Szabolcs KissPál. Amorous Geography (still), 2012. Courtesy the Artist.

By Eszter Szakács
On Mar 9, 2016

Szabolcs KissPál. Amorous Geography (still), 2012. Courtesy the Artist.

Originally published February 25, 2016 on The Exhibitionist blog

Curatorial Intensive alum Eszter Szakács reflects on Terry Smith's "Provincialism Problem" from the vantage point of Central and Eastern European art. This post is part of an ongoing collaboration between Independent Curators International and The Exhibitionist to feature writing by participants of ICI’s Curatorial Intensives.


In 1974 the Australian art historian Terry Smith published a pivotal essay, “The Provincialism Problem,” as a feature article in Artforum.1 In it, Smith, who by that point had spent several years in New York, painted a somewhat dire picture of the modus operandi of the (New York) art world and the metropolitan-provincial dyad that held sway at the time. Thinking back to Smith’s influential article as a point of departure allows us to revisit some central though open questions that have reemerged in connection with our contemporary art world, forty years on: What is the relation between centers and margins, the global and the local? To what extent is geopolitics (still) a viable interpretive framework for contemporary art and curatorial practices?
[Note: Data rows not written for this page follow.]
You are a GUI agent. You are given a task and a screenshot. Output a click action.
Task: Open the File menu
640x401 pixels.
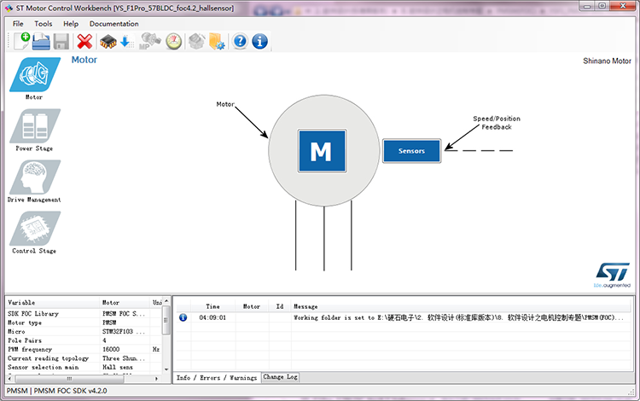point(18,24)
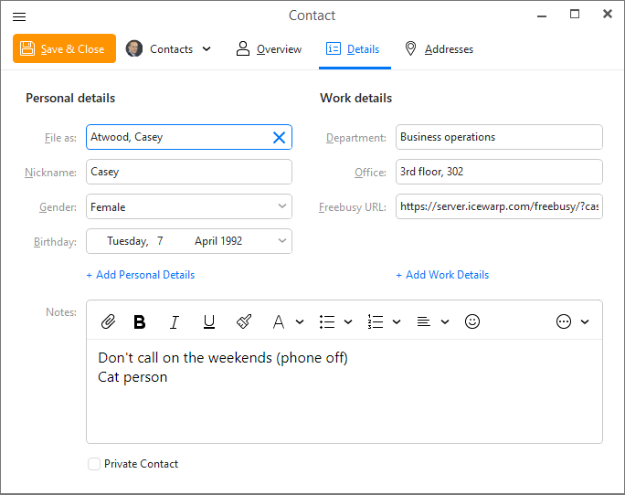Image resolution: width=625 pixels, height=495 pixels.
Task: Enable the Private Contact checkbox
Action: tap(94, 464)
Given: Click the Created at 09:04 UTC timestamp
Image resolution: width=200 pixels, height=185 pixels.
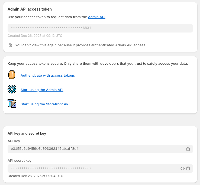Looking at the screenshot, I should point(35,176).
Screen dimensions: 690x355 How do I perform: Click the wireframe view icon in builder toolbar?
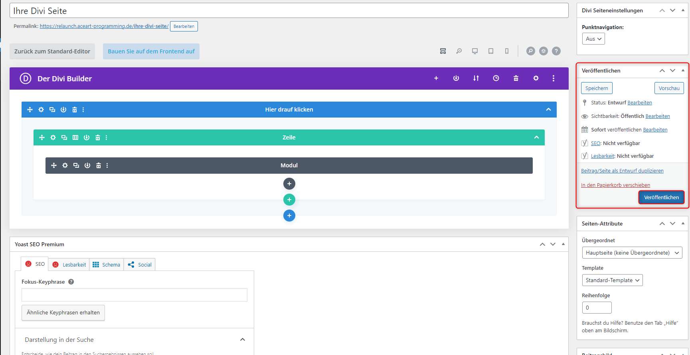click(443, 51)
Smith defined provincialism as “an attitude of subservience to an externally imposed hierarchy of cultural values” that resides in people and places outside New York, and is reinforced by most agents of the art world in New York. According to this model, transmission moves only in one direction: norms to be followed and values to be assimilated originate in the metropolis and radiate in concentric circles toward the provinces. These standards reach the outskirts at a considerable delay and arrive devoid of their original context.
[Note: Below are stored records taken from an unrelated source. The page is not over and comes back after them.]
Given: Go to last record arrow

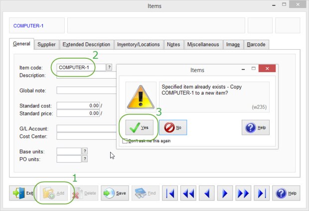Looking at the screenshot, I should coord(261,193).
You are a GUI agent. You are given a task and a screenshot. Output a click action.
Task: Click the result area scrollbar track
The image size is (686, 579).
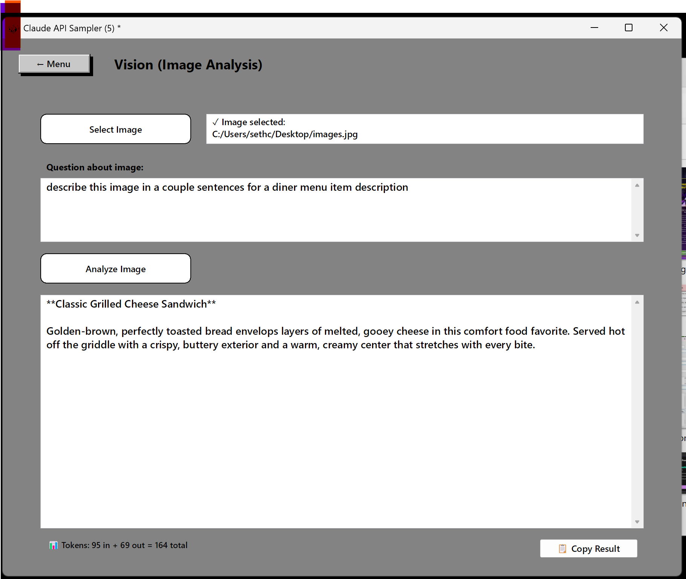coord(637,412)
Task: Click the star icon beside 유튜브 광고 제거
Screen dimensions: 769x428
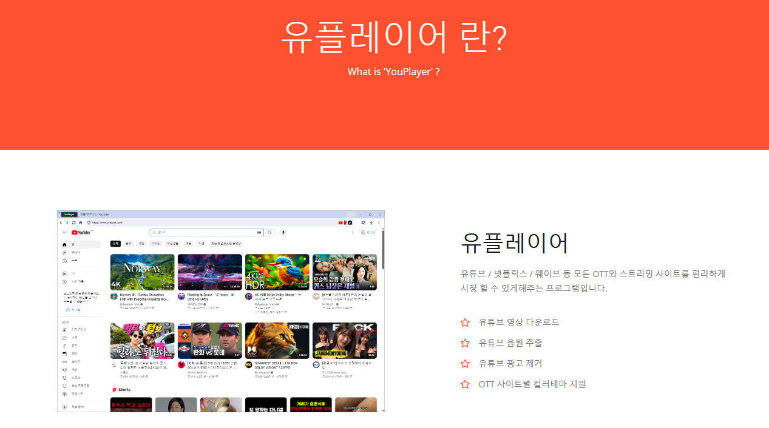Action: (465, 364)
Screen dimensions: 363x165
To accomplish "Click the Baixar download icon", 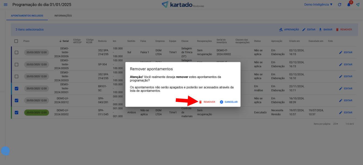I will pyautogui.click(x=320, y=30).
This hierarchical understanding of relationships between regional and international art, its practices and histories, still resonates in today’s globalized art world—an art world that also, paradoxically, capitalizes on cultural difference. I would argue that the art world’s “provincialism problem” has not disappeared, but has rather transformed. The metropolitan-provincial dichotomy is no longer as polarized as Smith portrayed it in 1974, and the interrelations of different regions are much more complex than any one-way model of power politics. From today’s perspective, what seems to be missing from Smith’s argument is precisely the potential benefit of a marginal position: the possibility of critique, deconstruction, and finding another way (out).

In his seminal writings on the history of Central and Eastern European art, the Polish art historian Piotr Piotrowski analyzed center-margin relations from a broader critical perspective. In his books In the Shadow of Yalta and Art and Democracy in Post-Communist Europe, he demonstrates that modern art of the margin (he prefers this term to periphery) emerged, undeniably, using models coming out from the “center.” Nevertheless, the outcome was more than just influence and imitation. Seeing this marginal position as an “analytic advantage,” he argues that the objective of writing the (missing) history of Eastern European art practices should not be to integrate them into the universal canon of Western art history, but rather to question this universalizing and homogenizing paradigm. That is, instead of what Piotrowski refers to as a “vertical art historic narration” that is based on the interpretation of the center-margin relation as a hierarchical and polarizing form of one-way communication—the model Smith also identified—he calls for a different paradigm: that of a “horizontal” or “comparative” art history. He argues that by drawing on localities and creating a “critical art geography,” one can move beyond concentrating on form and style to attend to the analysis of the particular meaning of artworks in specific contexts—meanings that would otherwise be lost in the universalizing perspective of Western art history.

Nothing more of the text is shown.